The leather postcard has an envelope first cousin

Oct 4, 2023, 10 AM
Leather postcards were banned in the United States mail in 1907 as being too flimsy. This leather envelope may have been an experiment to overcome that problem.

U.S. Stamp Notes by John M. Hotchner

In previous U.S. Stamp Notes columns, I have written about the leather postcards that were created in 1903 and banned by the United States Post Office Department in 1907 because they were not stiff enough to be canceled by machine cancellers. Most recently, I wrote about them in the Jan. 23 issue of Linn’s.

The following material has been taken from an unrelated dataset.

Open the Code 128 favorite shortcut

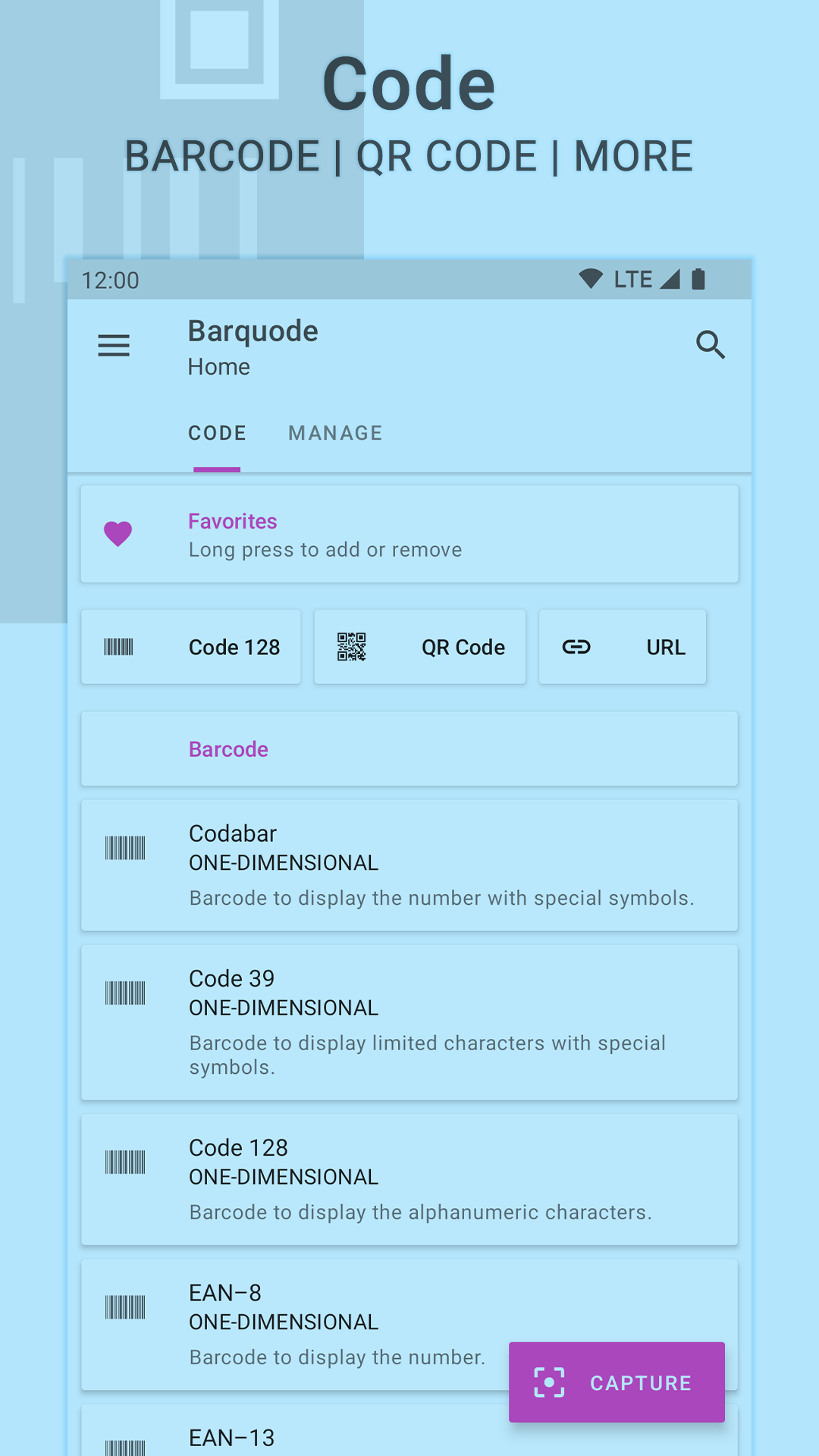pos(191,647)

I now have something new on this subject: a leather envelope, shown above. The envelope was machine-canceled on July 26, 1907, so perhaps it was an experiment to get around the new ban. Note the “Pat. App’d for” in the lower right corner.

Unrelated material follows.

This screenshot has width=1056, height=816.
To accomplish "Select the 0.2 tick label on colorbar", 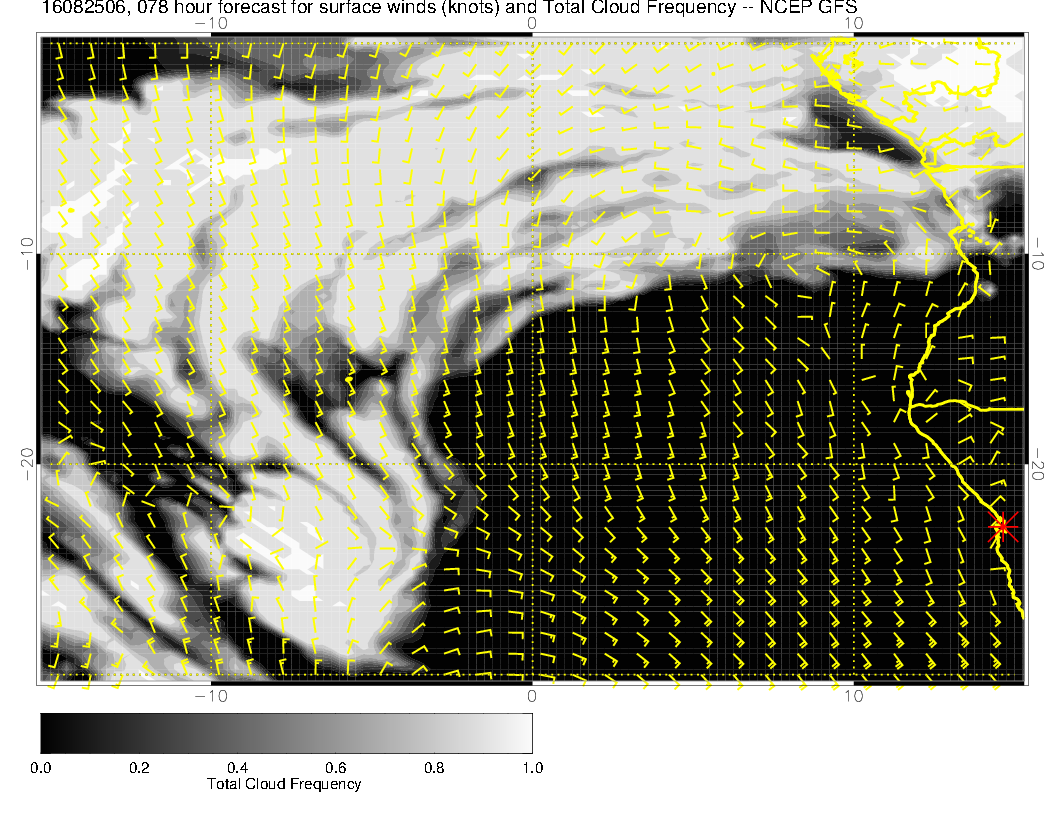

The stamps and the address are on the back of the envelope. (The front, not shown, has an American Indian design.) Letter-mail postage was paid by two 1¢ Franklins from the series of 1902-03.

Next to the stamps and underneath the cancellation are the words “Post Card,” but it clearly isn’t.

This envelope had no contents when I got it. I wonder if it ever did. The flap is not stuck down, though it may have been at one time. Without the flap stuck down, anything in the envelope could fall out.

This is the only example of a leather envelope I have seen. Given the machine cancel, it apparently added enough thickness to be processed by a canceling machine. But it would have been more expensive to make, meaning it cost the buyer more, plus it required more postage, so perhaps it never caught on.